These simplified version of JSON is optimal for record by record processing. Neveretheless the original JSON format allows files containing one big complex JSON object or an array of nested objects with multiple hierarchy levels.

Example:

`{"customers":[
    {
        "cusomerId":1,
        "address:{"street":"Reeperbahn 2". "city":"Hamburg", "country":"Germany"},
        "date-of-birth":"1980-12-17",
        "names":{"currentName":"Mayer", "givenName":"Schmitz"}
    },
    {
        "cusomerId":2,
        "address:{"street":"Aachener Strasse 234". "city":"Cologne", "country":"Germany"},
        "date-of-birth":"1978-06-27",
        "names":{"currentName":"Müller", "givenName":""}
    },
    ... 
    ]
}`

To read those complex JSON files, I need to define the option `multiLine=True` (default is False)

For more details I can reference to Spark SQL documentation on 
[JSON files](https://spark.apache.org/docs/latest/sql-data-sources-json.html)
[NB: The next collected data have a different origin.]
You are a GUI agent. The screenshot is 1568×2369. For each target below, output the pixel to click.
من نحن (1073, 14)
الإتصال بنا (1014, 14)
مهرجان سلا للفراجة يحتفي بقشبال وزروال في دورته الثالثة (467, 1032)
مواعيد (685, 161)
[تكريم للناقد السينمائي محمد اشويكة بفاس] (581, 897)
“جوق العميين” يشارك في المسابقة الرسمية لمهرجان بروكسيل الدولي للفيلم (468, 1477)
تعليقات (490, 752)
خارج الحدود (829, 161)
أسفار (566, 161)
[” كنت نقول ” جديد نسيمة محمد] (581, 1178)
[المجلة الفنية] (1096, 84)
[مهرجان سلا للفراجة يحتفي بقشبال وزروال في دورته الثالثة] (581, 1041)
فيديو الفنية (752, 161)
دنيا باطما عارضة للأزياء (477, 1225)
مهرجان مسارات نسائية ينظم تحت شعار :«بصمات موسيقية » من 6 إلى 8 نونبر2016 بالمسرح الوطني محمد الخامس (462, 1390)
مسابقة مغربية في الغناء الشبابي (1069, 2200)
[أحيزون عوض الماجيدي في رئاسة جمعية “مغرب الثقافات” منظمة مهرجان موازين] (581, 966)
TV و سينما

## Reading and Writing Paquet Files
Paquet files include their own schema definition and enforcement, so when I write data to a Paquet file, I won't have any schema option. Reading from Paquet file always implies schema inference. The only schema related option I have here is to set `mergeSchema=True` to merge schemas collected from Parquet part-files having divergent schemas.

For more details I can reference to Spark SQL documentation on 
[Parquet files](https://spark.apache.org/docs/latest/sql-data-sources-parquet.html)

## Reading and Writing Avro Files
Avro files are supported since Spark 2.4 by an external package `spark-avro`. There is no Avro specific save or load function like `avro()` yet. Instead, I have to specify the datas source format option .format("avro") or .option(format="avro").

For more details I can reference to Spark SQL documentation on 
[Avro files](https://spark.apache.org/docs/latest/sql-data-sources-avro.html)
## JDBC Connections to Databases
The load and saving options for JDBC database connections are quite different from file formats. Instead of a path and filename, I have to specifie at least:

* the JDBC **driver**
* the JDBC connection **url**
* the database table **dbtable** I want to read or write data

`jdbcDF.write.jdbc(
    driver="postgresql-9.4.1297.jar",
    url="jdbc:postgresql://localhost/test?user=fred&password=secret",
    dbtable="schema.table_name"`

`jdbcDF.write
  .format("jdbc")
  .option("url", "jdbc:postgresql:dbserver")
  .option("dbtable", "schema.tablename")
  .option("user", "username")
  .option("password", "password")
  .save()`
  
As I've learned on day 3 that Spark tries to optimize query exection by pushing down predicates to the sources as much as possible. For databases sometimes I can get even better performance results by specifing a **query** instead of a **dbtable** option. Here I can use the entire native SQL dialect of the database I'm connecting to.

Another important (even though not madatory) option is **numPartitions**. Spark is designed for highly parallelised distributed data processing. Therefore I have to limit the number of parallel JDBC connections to a degree, the RDBMS can handle it. In conjunction with the **numPartitions** option, I can parallelise table read processes by partitioning the data so each process reads a disjunctive part of the data, by adding the following options.

`.option("numPartitions", number)
.option("partitionColumn", column)
.option("lowerBound", value)
.option("upperBound", value)`

This *read* partitioning is independent from the physical *table* partitioning in the database. However I will gain the best performance, if my read partitioning goes along with the table partitioning, otherwise there will be a performance bootleneck on the database server.

For more details I can reference to Spark SQL documentation on 
[JDBC connections](https://spark.apache.org/docs/latest/sql-data-sources-jdbc.html)
## Reading and Writing Hive Tables
So far I've never worked with Hive tables, so I leave just the link to the Spark SQL documentation on 
[Hive tables](https://spark.apache.org/docs/latest/sql-data-sources-hive-tables.html) for later reference.